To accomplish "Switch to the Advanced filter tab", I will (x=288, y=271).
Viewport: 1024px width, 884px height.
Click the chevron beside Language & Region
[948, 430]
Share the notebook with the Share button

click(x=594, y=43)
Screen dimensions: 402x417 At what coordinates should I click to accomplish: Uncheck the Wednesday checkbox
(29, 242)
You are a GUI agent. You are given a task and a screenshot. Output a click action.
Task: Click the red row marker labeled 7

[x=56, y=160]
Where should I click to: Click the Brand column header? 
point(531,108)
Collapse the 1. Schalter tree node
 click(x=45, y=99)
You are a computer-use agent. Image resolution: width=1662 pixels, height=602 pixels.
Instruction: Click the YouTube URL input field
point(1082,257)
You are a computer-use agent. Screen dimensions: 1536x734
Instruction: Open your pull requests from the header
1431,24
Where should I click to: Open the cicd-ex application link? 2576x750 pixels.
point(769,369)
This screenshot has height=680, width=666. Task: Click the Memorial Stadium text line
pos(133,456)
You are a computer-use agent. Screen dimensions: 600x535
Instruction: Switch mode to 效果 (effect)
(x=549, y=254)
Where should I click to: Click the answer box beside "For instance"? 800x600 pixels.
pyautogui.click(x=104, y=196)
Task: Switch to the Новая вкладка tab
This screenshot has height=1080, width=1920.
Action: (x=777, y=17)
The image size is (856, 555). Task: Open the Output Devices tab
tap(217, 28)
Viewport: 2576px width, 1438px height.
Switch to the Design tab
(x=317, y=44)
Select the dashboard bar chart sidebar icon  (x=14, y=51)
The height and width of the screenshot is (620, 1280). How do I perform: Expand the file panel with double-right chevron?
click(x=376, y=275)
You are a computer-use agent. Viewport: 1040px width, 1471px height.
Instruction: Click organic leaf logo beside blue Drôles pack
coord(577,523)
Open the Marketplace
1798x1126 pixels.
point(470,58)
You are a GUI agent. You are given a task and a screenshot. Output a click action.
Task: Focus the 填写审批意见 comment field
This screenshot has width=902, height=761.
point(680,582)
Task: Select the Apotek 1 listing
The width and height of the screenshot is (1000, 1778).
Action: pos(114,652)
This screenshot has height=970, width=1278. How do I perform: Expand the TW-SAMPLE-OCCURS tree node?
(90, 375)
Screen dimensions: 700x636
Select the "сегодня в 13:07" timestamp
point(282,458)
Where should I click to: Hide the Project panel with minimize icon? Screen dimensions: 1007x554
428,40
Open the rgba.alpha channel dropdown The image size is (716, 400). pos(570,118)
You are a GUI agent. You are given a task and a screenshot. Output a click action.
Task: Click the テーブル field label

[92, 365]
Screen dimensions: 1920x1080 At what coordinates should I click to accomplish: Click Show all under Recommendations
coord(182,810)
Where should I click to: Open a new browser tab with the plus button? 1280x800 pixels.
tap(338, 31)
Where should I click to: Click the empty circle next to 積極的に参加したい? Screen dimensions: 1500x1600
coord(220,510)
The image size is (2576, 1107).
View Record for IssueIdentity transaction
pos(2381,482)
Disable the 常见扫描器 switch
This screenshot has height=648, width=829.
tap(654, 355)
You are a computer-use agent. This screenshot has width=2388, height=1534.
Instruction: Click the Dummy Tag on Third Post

# # # # #

◆ TASK TO COMPLETE: Pick out every line of the records that contains the word "tree" and copy each one. Only matches with the same uppercase and lowercase letters count.

◆ WRITTEN RESPONSE:
Collapse the 1. Schalter tree node
This screenshot has height=970, width=1278. How do I perform: Expand the TW-SAMPLE-OCCURS tree node?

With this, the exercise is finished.